• How to complete this task:
Please repeat the entries exactly as they appear and omit any images.

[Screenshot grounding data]
== Segment start ==

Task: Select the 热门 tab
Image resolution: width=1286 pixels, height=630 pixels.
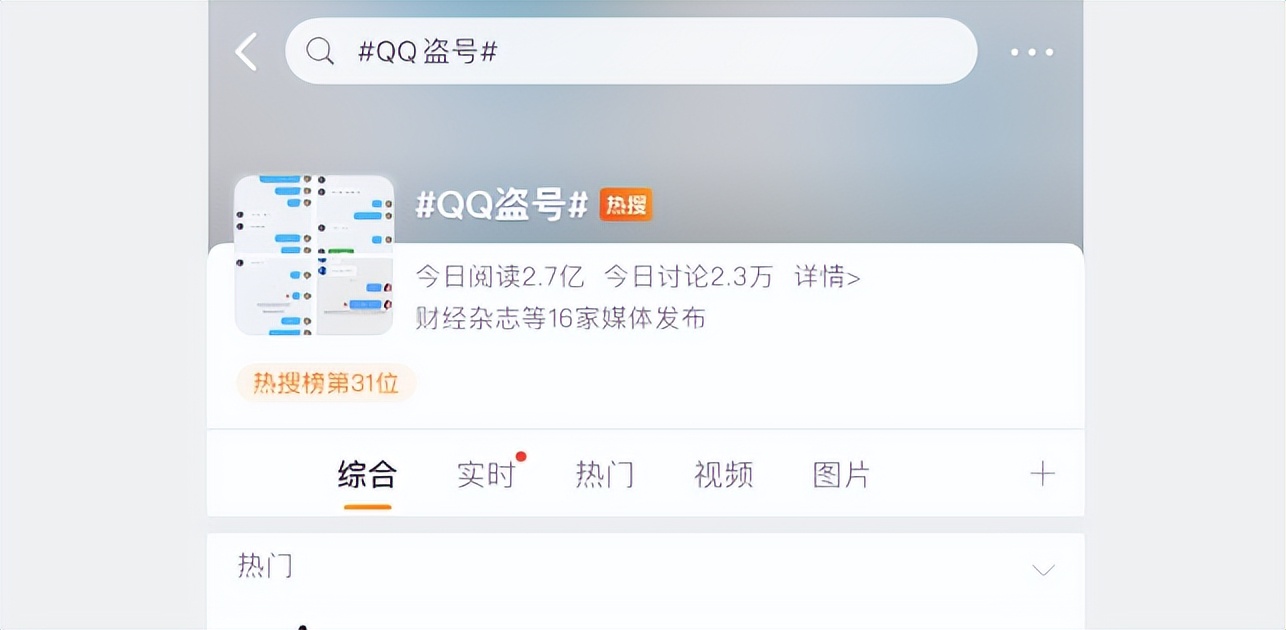Action: 605,475
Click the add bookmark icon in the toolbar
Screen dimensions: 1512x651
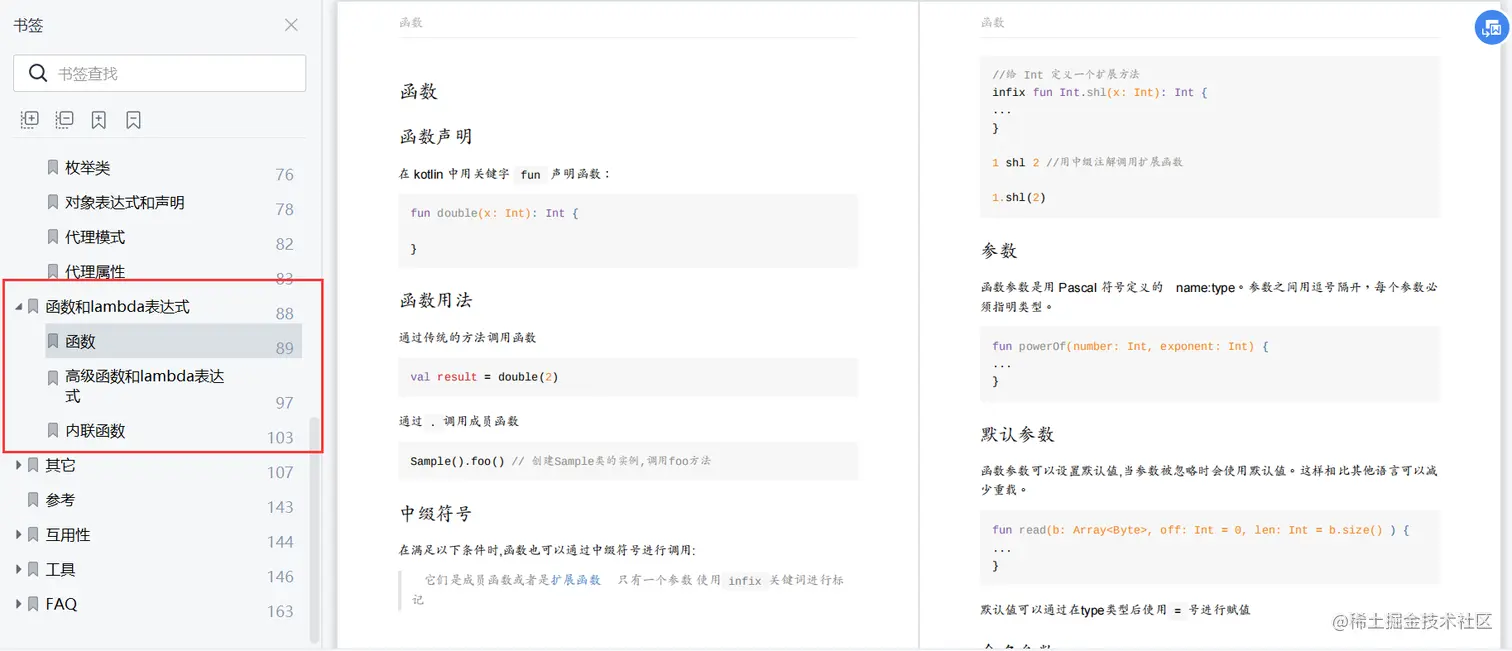tap(98, 119)
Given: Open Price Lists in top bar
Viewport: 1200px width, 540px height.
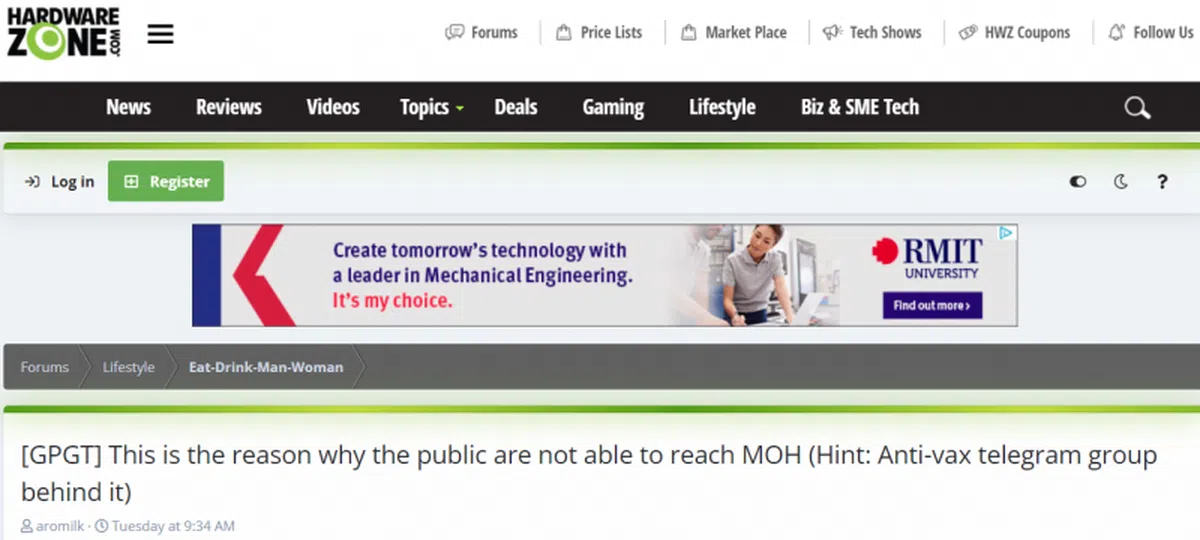Looking at the screenshot, I should (599, 33).
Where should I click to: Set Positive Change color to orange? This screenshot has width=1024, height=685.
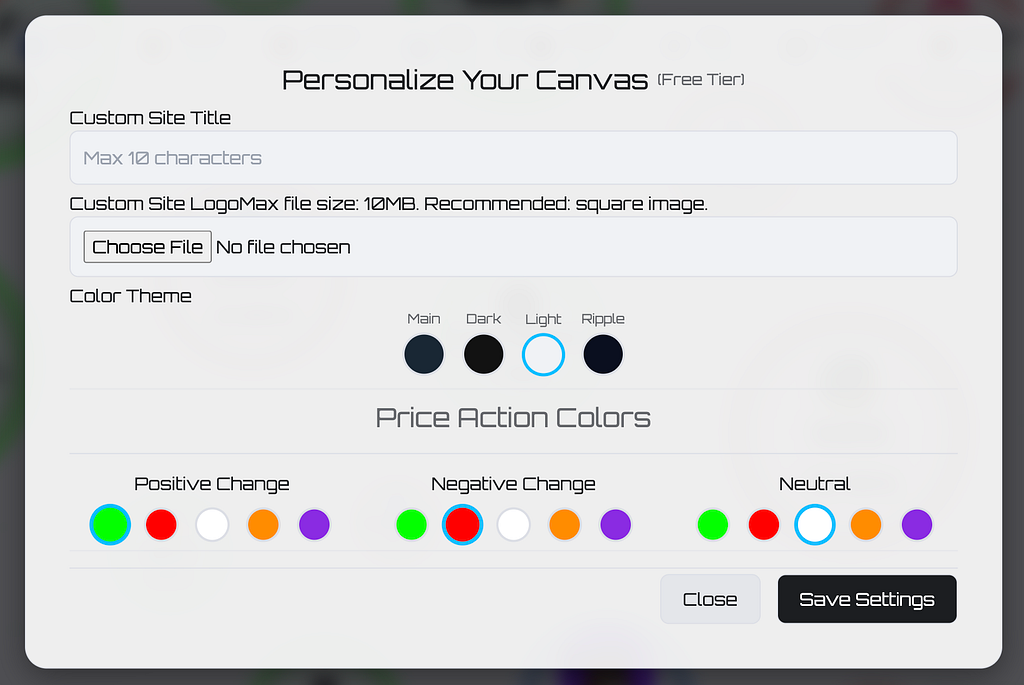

== Segment end ==

• Task solution:
Task: Select the 热门 tab
Image resolution: width=1286 pixels, height=630 pixels.
Action: 605,475
Click the add bookmark icon in the toolbar
Screen dimensions: 1512x651
tap(98, 119)
Given: Open Price Lists in top bar
Viewport: 1200px width, 540px height.
Looking at the screenshot, I should (599, 33).
Where should I click to: Set Positive Change color to orange? This screenshot has width=1024, height=685.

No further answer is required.